* THE DATA *
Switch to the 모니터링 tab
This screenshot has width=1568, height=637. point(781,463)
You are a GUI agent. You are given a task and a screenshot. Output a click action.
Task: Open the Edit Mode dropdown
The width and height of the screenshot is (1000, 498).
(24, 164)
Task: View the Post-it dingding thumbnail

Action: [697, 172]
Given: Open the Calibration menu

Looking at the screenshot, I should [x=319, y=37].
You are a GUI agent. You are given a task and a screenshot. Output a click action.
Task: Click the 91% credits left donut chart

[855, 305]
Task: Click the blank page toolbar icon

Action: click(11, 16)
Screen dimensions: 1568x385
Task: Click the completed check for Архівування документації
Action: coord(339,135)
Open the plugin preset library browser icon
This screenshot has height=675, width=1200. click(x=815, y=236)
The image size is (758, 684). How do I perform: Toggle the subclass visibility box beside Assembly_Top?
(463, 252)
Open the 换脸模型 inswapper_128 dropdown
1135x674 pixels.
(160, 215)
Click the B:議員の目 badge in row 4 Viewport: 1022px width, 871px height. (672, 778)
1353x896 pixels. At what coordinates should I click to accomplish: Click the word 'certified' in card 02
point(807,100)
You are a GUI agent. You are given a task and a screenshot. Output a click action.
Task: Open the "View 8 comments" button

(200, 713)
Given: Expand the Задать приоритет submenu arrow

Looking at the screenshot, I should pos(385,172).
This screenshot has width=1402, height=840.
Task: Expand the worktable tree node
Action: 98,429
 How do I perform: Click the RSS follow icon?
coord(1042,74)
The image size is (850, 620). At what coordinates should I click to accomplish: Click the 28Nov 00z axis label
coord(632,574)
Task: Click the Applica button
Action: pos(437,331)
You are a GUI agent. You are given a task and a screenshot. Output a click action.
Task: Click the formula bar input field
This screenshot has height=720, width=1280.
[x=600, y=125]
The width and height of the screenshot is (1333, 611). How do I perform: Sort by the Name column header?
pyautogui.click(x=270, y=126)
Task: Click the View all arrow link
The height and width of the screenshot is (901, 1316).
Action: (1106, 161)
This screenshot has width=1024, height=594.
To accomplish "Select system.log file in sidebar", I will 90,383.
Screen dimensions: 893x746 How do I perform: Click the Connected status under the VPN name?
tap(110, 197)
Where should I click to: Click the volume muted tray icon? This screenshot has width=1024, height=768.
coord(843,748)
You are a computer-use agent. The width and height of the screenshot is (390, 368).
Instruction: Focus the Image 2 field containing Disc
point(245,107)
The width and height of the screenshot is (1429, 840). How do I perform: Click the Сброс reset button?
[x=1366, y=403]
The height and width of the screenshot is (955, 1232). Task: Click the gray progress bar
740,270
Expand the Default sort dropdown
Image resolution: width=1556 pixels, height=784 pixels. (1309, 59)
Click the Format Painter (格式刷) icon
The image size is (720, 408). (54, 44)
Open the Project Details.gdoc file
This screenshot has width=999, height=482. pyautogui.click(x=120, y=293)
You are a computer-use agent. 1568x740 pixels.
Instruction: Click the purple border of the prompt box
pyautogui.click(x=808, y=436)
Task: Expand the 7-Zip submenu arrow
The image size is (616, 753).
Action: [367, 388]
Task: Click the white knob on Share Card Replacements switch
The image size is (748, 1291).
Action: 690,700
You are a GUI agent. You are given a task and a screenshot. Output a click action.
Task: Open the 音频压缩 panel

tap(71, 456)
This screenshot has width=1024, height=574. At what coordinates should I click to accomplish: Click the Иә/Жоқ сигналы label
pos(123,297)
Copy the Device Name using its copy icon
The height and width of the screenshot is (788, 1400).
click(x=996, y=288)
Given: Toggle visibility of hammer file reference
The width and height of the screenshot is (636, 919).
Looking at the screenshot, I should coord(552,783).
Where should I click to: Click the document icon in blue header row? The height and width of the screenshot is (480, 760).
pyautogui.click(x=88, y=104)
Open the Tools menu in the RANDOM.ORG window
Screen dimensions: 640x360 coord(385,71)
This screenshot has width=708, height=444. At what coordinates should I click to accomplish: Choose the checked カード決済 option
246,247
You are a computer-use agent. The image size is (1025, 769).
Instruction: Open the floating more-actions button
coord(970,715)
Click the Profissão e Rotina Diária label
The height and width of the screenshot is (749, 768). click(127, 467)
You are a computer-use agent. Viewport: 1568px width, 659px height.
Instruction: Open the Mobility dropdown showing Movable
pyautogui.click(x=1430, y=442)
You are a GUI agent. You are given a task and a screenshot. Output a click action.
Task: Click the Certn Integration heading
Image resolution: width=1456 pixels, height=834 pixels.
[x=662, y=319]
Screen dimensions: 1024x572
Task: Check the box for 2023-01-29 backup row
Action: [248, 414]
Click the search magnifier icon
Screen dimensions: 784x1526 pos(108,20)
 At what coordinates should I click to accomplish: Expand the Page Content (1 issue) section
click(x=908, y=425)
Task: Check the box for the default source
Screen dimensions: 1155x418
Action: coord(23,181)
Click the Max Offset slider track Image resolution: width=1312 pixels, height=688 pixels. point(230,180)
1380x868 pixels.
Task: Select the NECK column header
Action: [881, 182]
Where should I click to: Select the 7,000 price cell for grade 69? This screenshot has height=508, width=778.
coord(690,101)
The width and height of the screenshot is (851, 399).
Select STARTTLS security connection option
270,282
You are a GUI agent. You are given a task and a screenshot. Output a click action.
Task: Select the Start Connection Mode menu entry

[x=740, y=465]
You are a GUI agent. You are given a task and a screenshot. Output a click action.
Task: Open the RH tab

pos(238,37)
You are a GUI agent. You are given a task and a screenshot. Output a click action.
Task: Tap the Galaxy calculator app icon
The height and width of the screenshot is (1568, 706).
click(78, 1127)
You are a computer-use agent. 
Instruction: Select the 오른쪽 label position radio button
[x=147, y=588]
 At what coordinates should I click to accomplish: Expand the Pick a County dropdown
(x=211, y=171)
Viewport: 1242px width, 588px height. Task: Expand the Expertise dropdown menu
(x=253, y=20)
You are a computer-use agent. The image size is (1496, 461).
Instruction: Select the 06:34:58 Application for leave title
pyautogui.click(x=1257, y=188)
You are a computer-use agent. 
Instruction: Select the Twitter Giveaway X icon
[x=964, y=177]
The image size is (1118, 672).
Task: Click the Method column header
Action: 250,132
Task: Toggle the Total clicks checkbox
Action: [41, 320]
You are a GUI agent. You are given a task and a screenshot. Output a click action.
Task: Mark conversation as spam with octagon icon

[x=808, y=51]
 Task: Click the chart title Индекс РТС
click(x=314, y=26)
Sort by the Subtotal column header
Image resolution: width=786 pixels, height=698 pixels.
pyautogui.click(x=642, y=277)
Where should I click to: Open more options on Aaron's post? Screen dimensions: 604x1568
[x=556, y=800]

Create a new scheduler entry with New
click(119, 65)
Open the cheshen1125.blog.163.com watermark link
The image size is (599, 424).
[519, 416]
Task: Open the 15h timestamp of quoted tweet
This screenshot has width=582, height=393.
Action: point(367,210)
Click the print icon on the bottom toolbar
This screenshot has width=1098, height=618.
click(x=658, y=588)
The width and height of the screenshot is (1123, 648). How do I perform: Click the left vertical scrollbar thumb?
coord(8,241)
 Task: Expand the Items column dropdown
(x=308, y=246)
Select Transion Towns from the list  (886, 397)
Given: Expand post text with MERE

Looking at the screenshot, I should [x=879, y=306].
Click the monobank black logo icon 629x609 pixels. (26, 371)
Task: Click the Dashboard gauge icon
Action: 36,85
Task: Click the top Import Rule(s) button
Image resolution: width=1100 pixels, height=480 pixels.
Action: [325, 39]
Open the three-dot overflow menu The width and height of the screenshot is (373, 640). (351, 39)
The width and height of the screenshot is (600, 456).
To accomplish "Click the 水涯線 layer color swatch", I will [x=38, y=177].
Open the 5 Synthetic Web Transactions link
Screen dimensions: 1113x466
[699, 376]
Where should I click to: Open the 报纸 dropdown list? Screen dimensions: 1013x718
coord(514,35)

* ACTION ITEM *
Only the lines with "computer" are needed; find them in the records and copy each one.

* THE ANSWER *
You are a computer-use agent. The width and height of the screenshot is (390, 368).
You are a computer-use agent. 1568x740 pixels.
You are a computer-use agent. The image size is (1025, 769).
You are a computer-use agent. Viewport: 1568px width, 659px height.
You are a computer-use agent. 
You are a computer-use agent. The image size is (1496, 461).
You are a computer-use agent. 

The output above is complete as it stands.